What to work on :: Print the entries below exactly as they appear, from the first line up to and including the line with "The width and". Do not print any pictures.
*** Opening Entries supplied ***
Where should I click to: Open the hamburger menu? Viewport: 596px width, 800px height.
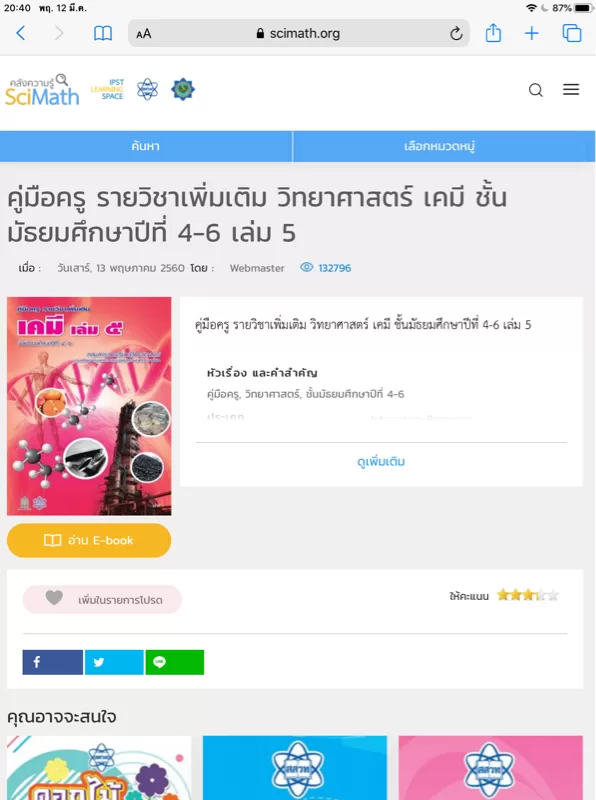571,89
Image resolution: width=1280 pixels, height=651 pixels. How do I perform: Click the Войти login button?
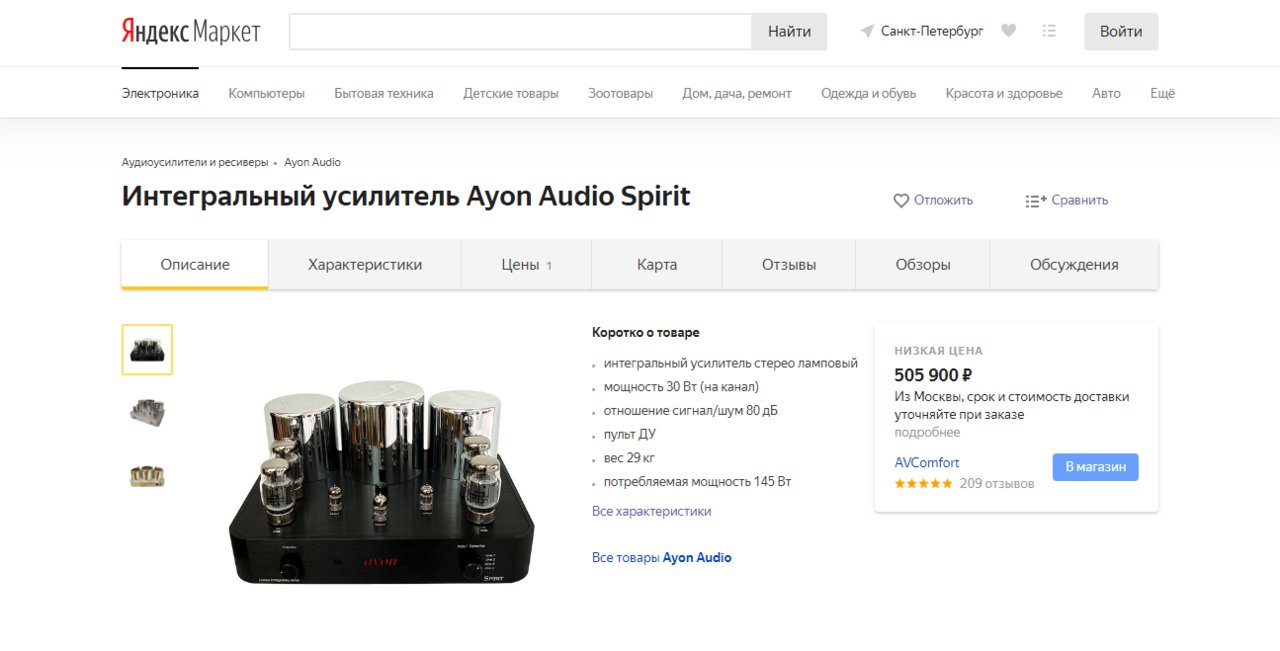coord(1121,32)
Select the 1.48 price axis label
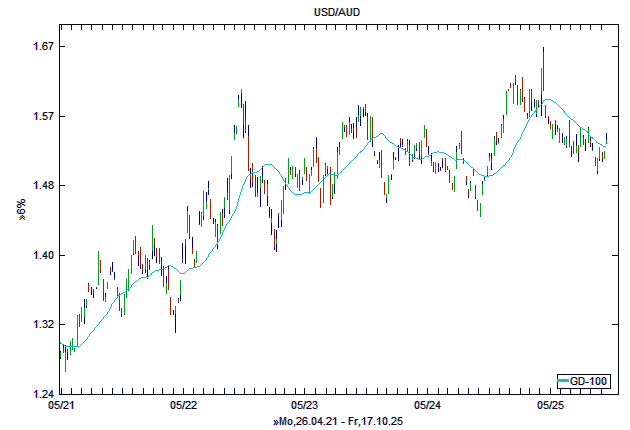This screenshot has width=630, height=430. tap(41, 186)
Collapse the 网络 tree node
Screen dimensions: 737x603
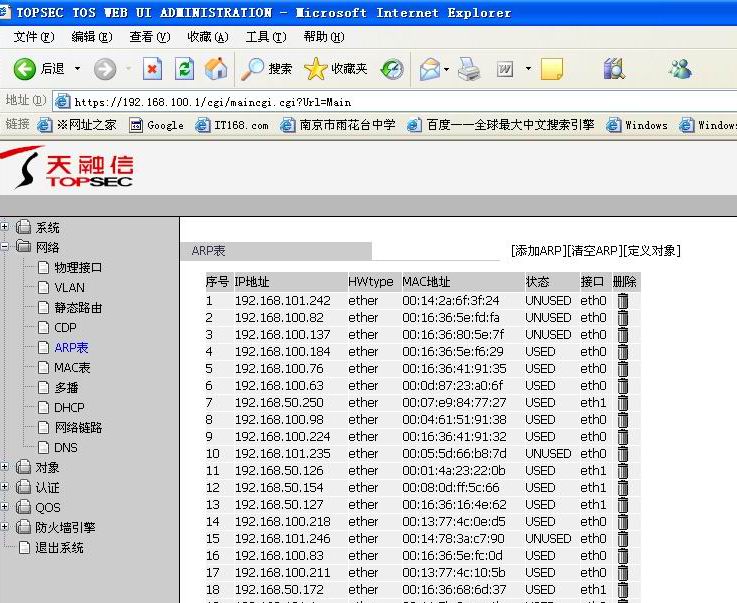5,247
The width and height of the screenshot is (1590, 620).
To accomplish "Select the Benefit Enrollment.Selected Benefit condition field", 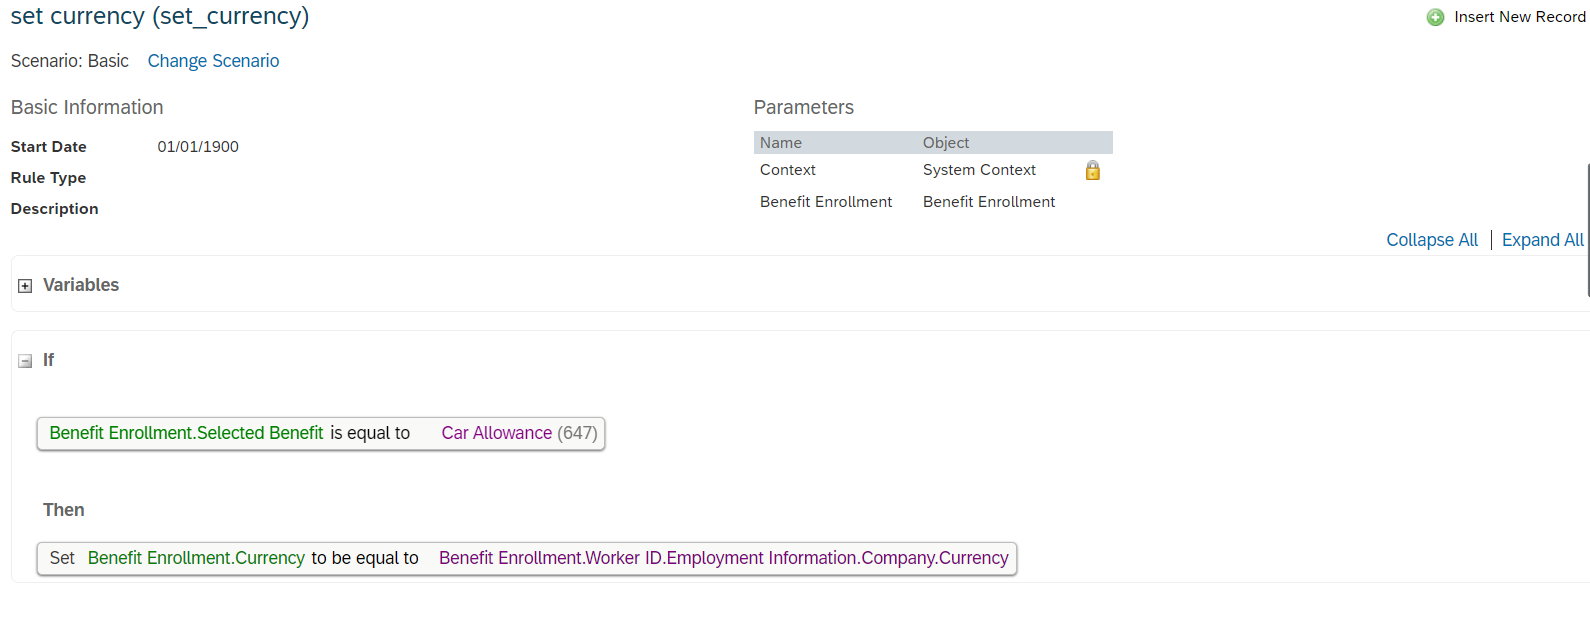I will pos(186,433).
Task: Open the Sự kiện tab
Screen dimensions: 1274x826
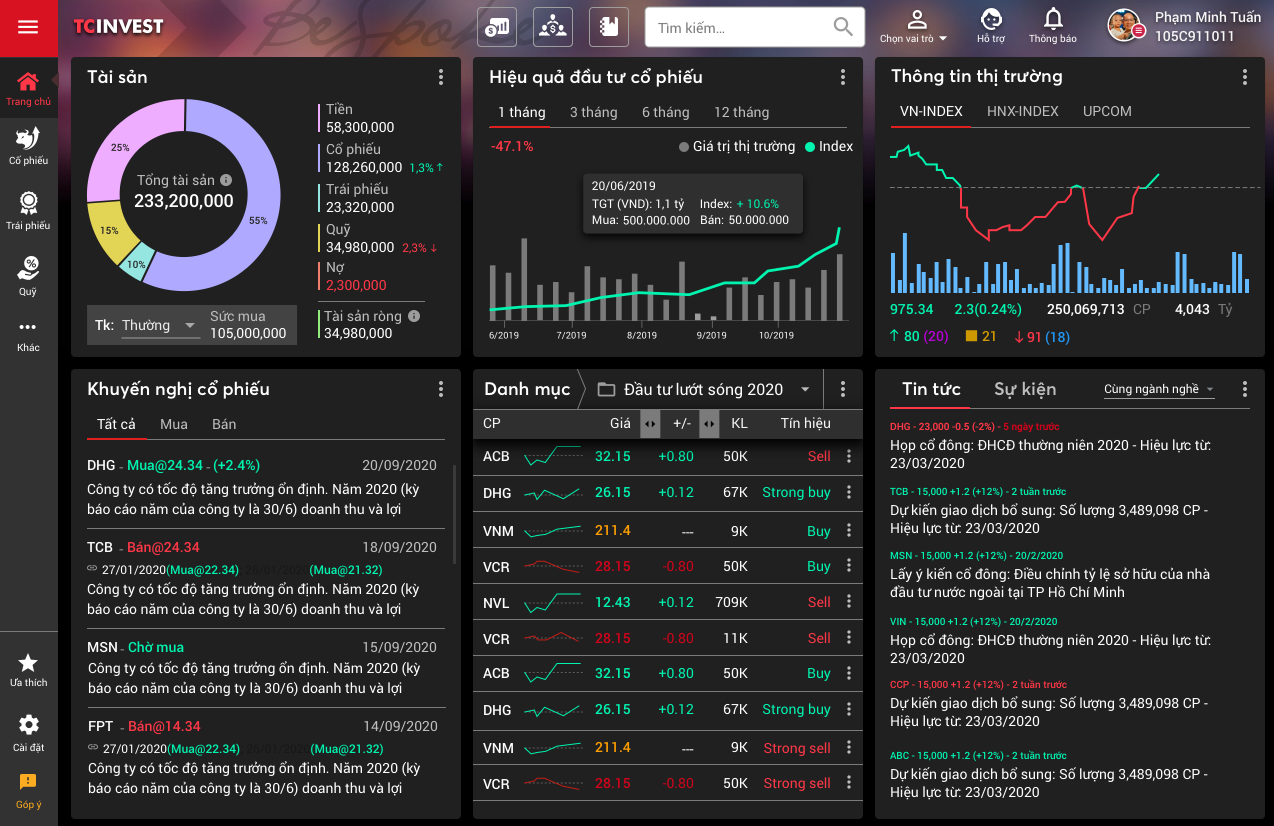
*** Closing Entries supplied ***
Output of the exercise ::
Where should I click to: Open the hamburger menu? Viewport: 596px width, 800px height.
571,89
Image resolution: width=1280 pixels, height=651 pixels. How do I perform: Click the Войти login button?
coord(1121,32)
Select the 1.48 price axis label
This screenshot has width=630, height=430. tap(41, 186)
Collapse the 网络 tree node
Screen dimensions: 737x603
5,247
The width and height of the screenshot is (1590, 620).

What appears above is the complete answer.